HC Deb 05 June 1905 vol 147 cc690-1
MR. NANNETTI

To ask the Chief Secretary to the Lord-Lieutenant of Ireland if he will give the date on which the attendant in charge of Maurice Sheeban entered the asylum service; who was the responsible official who examined the window bars, and on what date, and will he give a copy of the report sent to this official; whether he is aware that when the patient Feeley, who got through the bars on 28th March, 1902, and was severely injured, told the head attendant and the doctor that it was through the bars he got out, that the head attendant immediately told M'Keough; that M'Keough ascertained on 29th March, 1902, in the presence of Dr. M'Combe and the acting head attendant, that it was true; will he say why alteration was not considered necessary; and whether, seeing that Attendant M'Keough was senior trades attendant in charge, and was under close supervision to compel him to produce work, and that M'Keough holds all the communications that passed between the inspectors and his solicitor, in which no act of insubordination or neglect of duty was mentioned, he will now state the acts of insubordination, with nature and dates, and the particular duty that M'Keough did not satisfactorily discharge.

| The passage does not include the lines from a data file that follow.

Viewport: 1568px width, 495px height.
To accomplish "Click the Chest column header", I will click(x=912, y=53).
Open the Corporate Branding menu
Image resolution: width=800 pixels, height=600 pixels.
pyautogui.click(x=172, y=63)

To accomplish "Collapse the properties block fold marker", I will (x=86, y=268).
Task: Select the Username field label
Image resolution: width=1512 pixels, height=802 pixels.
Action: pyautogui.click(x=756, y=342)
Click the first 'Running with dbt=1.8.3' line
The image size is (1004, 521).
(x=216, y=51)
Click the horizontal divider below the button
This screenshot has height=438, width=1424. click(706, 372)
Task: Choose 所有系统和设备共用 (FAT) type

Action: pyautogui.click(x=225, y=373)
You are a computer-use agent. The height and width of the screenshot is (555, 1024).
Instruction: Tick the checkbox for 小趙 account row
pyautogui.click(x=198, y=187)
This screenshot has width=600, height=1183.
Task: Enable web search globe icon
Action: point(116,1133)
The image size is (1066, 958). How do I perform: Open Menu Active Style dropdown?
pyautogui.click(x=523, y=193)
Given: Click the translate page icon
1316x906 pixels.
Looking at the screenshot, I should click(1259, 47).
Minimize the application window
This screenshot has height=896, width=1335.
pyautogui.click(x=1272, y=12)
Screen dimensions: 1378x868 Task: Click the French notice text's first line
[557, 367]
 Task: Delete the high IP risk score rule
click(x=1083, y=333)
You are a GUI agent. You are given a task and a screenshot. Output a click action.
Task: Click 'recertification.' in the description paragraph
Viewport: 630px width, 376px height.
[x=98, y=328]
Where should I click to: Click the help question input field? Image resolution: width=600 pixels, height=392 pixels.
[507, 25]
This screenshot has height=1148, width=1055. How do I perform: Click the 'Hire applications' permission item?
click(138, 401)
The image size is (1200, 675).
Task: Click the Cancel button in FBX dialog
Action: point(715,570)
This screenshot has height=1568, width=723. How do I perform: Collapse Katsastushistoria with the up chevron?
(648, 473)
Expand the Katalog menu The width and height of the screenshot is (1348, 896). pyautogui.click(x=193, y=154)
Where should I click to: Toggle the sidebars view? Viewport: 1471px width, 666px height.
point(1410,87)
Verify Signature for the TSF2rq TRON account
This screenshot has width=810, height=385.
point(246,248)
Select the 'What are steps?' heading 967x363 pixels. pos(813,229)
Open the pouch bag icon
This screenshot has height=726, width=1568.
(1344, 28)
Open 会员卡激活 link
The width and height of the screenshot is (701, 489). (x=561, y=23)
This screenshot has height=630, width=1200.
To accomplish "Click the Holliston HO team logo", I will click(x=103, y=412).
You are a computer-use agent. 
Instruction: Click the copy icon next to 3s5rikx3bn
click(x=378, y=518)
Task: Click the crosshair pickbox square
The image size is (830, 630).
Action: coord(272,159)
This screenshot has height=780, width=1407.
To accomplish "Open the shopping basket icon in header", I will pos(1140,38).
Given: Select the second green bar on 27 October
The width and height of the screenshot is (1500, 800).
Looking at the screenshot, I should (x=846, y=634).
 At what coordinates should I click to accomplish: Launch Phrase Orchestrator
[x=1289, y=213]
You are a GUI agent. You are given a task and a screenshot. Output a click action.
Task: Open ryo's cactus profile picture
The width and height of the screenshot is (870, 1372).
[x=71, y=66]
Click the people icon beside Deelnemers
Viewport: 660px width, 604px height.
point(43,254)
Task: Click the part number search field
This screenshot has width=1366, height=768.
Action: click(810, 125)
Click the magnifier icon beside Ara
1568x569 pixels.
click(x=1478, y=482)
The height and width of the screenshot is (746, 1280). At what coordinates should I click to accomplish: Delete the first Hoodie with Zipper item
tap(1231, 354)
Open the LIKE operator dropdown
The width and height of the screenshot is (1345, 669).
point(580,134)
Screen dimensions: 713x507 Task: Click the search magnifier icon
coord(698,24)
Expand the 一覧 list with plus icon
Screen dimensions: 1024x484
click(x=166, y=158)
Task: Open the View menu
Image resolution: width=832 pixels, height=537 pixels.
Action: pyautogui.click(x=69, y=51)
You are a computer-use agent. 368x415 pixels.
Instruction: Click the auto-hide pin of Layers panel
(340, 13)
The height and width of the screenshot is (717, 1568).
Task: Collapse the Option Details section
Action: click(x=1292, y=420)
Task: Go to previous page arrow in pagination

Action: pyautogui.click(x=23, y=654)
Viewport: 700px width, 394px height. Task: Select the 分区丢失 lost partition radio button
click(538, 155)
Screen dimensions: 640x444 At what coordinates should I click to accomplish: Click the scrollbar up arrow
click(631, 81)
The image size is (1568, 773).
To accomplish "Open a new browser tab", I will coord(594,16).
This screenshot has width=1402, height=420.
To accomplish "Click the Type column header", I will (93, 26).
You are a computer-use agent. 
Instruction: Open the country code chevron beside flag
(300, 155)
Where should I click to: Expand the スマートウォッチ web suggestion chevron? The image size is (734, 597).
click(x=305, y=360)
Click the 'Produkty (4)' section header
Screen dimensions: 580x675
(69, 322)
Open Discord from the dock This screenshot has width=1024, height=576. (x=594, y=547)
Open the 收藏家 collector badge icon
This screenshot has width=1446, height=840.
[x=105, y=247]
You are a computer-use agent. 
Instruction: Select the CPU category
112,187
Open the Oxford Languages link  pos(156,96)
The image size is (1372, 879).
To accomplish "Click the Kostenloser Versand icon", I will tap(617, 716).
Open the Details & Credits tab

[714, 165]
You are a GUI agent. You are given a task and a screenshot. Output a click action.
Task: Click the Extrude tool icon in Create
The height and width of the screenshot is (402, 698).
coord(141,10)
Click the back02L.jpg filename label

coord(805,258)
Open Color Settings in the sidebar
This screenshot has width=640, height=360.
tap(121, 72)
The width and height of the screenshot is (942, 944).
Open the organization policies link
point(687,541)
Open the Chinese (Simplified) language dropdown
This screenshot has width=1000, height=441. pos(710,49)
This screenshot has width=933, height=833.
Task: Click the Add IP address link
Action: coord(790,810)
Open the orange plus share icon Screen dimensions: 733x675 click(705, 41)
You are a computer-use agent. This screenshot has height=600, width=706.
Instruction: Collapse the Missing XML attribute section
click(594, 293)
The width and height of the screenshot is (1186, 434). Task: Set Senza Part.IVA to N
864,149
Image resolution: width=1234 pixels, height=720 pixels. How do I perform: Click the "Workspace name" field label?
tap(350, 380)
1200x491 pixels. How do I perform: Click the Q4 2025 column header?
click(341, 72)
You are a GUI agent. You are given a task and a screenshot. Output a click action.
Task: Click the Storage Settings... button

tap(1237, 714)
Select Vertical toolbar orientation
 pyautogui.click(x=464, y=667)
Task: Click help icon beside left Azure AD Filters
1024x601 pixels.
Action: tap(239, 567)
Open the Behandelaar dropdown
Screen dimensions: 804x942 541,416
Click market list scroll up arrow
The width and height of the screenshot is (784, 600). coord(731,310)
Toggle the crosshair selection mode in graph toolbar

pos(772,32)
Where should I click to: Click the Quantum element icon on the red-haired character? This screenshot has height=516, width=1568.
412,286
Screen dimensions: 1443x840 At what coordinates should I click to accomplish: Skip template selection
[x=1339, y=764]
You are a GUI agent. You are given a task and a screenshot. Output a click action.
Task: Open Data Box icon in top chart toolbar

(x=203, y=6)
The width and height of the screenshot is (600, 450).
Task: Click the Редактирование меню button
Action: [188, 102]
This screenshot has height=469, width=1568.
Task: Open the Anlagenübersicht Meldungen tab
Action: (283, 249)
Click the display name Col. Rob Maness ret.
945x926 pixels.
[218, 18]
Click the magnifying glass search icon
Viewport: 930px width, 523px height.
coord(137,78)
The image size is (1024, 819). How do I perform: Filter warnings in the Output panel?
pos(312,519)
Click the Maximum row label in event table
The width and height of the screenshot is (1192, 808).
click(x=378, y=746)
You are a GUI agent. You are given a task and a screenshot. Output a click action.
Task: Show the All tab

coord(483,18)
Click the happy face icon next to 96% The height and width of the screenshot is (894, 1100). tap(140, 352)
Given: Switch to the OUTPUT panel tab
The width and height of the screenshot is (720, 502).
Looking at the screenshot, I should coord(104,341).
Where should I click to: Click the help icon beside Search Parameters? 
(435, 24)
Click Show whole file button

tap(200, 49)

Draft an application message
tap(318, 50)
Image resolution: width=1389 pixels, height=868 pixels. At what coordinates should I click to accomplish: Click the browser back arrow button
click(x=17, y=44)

(Answered by Mr. Walter Long.) I informed the hon. Member on 26th ultimo that this man's dismissal was in no way connected with the escape of convict Sheehan. So far, therefore, as the first part of the present Question is concerned, it appeals to be unnecessary to add anything to the reply already given. Three inquiries on oath were held by the inspectors of lunatic asylums into the conduct of Attendant M'Keough, (4) Debates, cxlvi., 1533. at each of which he was afforded full opportunity of defending himself. As a result of the third inquiry, he was by direction of the Lord-Lieutenant called upon to resign on the grounds of insubordinate conduct and failure to satisfactory discharge his duties. He refused to resign, and was dismissed. The evidence adduced satisfied the Lord-Lieutenant that the charges were well founded, and I am not prepared, in reply to a Question, to enter into a review of that decision, or to set forth the details of the evidence.